Records for processing
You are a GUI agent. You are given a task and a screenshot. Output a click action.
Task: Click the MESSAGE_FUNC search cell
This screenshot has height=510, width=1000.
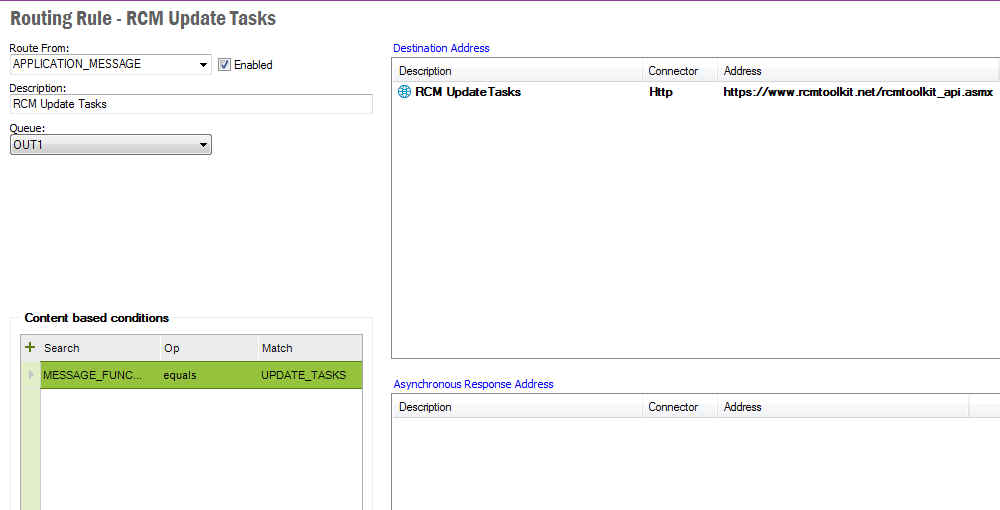(98, 375)
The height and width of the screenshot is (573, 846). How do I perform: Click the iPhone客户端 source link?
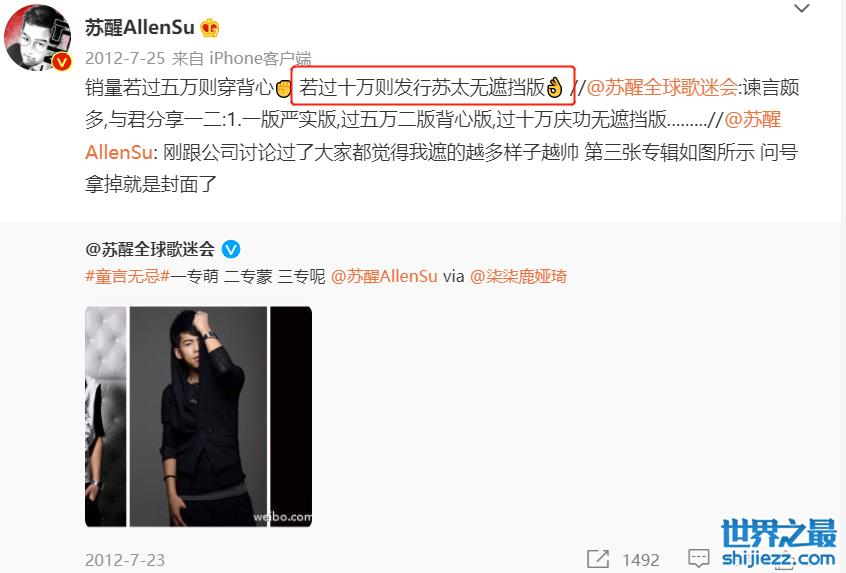click(260, 58)
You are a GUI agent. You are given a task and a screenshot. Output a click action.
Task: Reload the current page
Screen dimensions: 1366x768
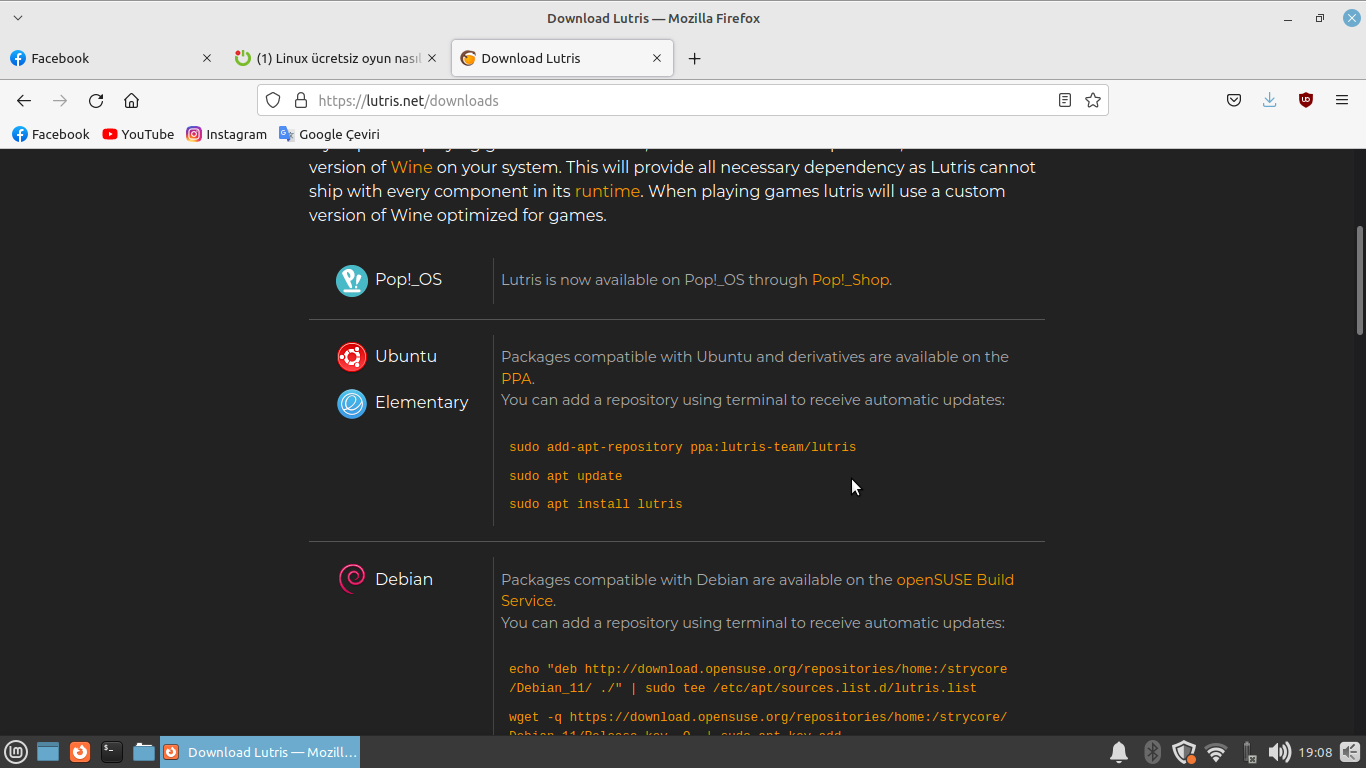(x=96, y=100)
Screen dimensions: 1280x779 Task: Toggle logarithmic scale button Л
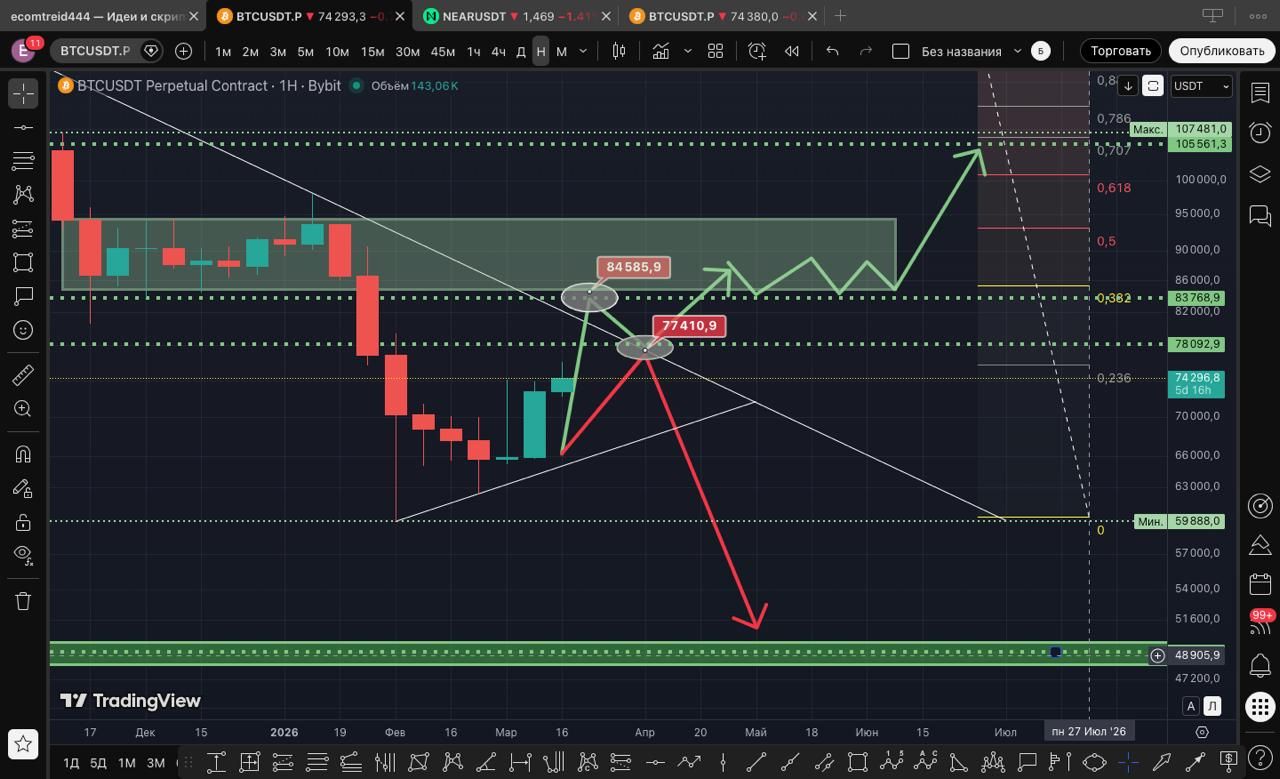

Your objective
A faithful copy is needed of the lines from the one containing "This screenshot has height=510, width=1000." through the last line of the data above, with pictures left out.

Task answer
This screenshot has height=510, width=1000.
(98, 375)
The height and width of the screenshot is (573, 846). How do I perform: Click the iPhone客户端 source link?
click(260, 58)
You are a GUI agent. You are given a task and a screenshot. Output a click action.
Task: Reload the current page
Screen dimensions: 1366x768
(x=96, y=100)
Screen dimensions: 1280x779 Task: Toggle logarithmic scale button Л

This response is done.